In pre-modern chemistry and alchemy, cohobation was the process of repeated distillation of the same matter, with the liquid drawn from it (successive redistillation); that liquid being poured again and again upon the matter left at the bottom of the vessel. Cohobation is a kind of circulation, only differing from it in this, that the liquid is drawn off in cohobation, as in common distillation, and thrown back again; whereas in circulation, it rises and falls in the same vessel, without ever being drawn out.
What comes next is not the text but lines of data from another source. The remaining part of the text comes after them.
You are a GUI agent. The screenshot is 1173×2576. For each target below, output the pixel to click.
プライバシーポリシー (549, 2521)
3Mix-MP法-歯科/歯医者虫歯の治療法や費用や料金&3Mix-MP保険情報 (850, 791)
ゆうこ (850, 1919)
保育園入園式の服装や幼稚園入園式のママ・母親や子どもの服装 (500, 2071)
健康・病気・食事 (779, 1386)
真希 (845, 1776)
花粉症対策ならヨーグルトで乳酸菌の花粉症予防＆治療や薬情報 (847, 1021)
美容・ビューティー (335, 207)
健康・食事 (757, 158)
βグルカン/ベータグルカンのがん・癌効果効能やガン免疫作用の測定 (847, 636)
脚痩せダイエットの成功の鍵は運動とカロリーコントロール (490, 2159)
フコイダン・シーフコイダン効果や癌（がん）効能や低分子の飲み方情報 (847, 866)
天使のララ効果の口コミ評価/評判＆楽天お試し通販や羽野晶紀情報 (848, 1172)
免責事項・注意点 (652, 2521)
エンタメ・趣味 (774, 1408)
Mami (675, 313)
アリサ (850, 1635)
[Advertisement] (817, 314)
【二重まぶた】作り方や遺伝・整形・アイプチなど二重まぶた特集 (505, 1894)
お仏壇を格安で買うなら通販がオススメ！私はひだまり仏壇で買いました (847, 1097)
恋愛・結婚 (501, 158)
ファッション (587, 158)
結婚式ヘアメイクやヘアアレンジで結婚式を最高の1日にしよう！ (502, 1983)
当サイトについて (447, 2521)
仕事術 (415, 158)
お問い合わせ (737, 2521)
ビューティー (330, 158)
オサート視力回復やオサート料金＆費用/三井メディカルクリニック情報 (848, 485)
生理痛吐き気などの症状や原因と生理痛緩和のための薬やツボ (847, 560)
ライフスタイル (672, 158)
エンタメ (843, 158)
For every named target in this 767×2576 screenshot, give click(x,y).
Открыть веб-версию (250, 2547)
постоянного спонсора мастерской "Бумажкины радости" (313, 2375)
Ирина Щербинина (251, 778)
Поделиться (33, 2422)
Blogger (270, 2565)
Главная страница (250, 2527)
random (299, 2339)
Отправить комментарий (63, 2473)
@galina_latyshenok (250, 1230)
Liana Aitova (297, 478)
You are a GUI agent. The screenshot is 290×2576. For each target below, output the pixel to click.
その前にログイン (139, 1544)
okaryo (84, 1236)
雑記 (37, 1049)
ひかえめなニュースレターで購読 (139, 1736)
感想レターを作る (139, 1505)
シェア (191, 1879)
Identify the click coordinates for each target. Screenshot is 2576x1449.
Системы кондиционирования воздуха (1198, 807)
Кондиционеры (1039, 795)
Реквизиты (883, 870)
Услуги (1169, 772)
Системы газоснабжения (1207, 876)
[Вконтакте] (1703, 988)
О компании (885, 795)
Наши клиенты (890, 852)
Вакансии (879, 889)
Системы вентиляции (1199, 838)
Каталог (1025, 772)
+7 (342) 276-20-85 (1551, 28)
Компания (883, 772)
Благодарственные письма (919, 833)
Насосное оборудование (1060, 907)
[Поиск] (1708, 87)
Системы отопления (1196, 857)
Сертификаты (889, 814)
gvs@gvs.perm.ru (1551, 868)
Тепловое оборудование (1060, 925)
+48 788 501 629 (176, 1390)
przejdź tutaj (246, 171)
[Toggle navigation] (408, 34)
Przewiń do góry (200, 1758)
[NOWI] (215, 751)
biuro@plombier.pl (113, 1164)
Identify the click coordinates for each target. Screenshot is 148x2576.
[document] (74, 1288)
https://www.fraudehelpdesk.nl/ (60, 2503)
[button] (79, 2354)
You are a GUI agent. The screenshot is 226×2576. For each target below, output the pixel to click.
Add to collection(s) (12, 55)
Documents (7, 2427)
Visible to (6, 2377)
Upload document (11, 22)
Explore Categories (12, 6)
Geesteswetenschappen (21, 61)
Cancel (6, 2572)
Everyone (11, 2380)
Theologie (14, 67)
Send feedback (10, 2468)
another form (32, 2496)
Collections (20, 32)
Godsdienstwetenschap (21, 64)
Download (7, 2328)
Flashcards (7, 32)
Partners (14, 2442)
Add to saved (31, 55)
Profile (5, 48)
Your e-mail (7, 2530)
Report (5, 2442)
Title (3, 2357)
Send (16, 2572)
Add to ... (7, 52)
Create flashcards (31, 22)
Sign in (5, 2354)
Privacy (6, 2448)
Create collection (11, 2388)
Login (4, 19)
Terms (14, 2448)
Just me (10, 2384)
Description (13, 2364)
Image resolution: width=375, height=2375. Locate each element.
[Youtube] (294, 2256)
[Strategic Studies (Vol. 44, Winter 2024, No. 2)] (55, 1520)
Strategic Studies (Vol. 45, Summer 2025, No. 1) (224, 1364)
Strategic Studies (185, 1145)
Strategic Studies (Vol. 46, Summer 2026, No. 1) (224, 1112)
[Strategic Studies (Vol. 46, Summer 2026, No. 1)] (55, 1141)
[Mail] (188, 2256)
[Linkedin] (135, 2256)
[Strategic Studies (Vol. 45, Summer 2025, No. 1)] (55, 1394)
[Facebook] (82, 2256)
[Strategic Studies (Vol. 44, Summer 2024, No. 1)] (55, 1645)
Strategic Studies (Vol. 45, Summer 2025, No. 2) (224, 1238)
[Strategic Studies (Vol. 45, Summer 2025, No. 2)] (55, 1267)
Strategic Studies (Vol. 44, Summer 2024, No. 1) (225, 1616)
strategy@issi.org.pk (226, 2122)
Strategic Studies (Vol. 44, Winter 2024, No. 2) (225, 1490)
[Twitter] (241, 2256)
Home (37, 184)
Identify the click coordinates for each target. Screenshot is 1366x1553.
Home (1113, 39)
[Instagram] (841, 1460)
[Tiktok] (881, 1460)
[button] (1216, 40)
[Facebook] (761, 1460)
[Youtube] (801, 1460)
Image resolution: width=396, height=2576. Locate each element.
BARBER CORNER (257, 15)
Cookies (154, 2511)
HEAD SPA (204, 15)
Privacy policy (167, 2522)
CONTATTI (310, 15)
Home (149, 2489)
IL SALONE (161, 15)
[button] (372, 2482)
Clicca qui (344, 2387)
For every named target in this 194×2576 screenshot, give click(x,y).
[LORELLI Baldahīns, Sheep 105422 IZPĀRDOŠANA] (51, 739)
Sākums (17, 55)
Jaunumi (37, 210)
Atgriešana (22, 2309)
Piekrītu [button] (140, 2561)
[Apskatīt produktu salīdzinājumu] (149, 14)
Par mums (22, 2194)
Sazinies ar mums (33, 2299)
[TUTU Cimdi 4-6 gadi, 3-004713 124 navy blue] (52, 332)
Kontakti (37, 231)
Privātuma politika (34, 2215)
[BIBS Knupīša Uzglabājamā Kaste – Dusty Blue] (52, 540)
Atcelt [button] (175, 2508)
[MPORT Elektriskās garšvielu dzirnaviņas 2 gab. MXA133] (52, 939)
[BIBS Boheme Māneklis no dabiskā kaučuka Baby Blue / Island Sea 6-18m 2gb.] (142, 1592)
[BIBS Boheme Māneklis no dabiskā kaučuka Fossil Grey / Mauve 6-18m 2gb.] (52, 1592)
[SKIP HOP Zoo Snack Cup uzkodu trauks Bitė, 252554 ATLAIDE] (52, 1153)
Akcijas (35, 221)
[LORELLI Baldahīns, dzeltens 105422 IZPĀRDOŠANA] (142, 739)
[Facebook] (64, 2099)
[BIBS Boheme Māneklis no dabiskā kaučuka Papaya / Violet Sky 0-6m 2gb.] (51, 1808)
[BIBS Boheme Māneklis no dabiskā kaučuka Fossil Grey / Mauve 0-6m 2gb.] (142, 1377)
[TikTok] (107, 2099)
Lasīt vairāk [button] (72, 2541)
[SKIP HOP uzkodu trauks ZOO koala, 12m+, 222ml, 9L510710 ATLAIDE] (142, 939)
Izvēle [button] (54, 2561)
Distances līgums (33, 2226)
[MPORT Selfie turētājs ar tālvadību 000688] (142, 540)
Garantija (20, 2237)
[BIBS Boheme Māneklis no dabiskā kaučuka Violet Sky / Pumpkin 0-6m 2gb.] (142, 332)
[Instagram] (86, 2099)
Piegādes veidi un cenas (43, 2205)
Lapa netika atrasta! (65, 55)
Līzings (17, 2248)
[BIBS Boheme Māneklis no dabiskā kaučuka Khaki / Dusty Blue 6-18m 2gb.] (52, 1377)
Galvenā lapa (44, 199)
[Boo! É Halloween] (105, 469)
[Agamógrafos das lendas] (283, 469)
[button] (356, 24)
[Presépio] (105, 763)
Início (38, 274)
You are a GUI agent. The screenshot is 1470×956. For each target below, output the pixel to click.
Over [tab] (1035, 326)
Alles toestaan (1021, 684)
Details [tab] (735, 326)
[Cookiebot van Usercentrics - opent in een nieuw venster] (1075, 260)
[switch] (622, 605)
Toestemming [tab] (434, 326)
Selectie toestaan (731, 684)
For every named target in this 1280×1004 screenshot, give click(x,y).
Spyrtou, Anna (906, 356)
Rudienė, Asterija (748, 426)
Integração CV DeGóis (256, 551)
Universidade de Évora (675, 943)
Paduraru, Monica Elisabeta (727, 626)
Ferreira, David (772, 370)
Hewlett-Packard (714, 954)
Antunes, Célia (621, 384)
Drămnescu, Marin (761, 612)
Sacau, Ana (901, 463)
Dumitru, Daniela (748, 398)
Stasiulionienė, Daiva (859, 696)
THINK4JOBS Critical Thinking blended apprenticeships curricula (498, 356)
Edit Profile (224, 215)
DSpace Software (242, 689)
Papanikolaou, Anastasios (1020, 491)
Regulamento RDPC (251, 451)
Cohobation is not recognized as a useful process in modern chemistry. Indeed, it is equivalent to performing the same distillation a number of times and does not increase the purity of the distillate or alter the residue any more than would be done by maintaining it at elevated temperature for the same period of time. The Dean-Stark trap does involve returning some distillate to the reaction flask: a solution is distilled and the condensed liquid is collected in a tube wherein water settles to the bottom and is drained out, while an organic solvent returns to the boiling solution. However, the process is not manual, most of the solvent does not leave the reaction flask, and the apparatus achieves a useful purpose (removing water from the reaction mixture). Circulation, on the other hand, is approximately the same as reflux, where a solution is maintained at its boiling point by condensing the distilling vapors and returning them directly to the reaction mixture.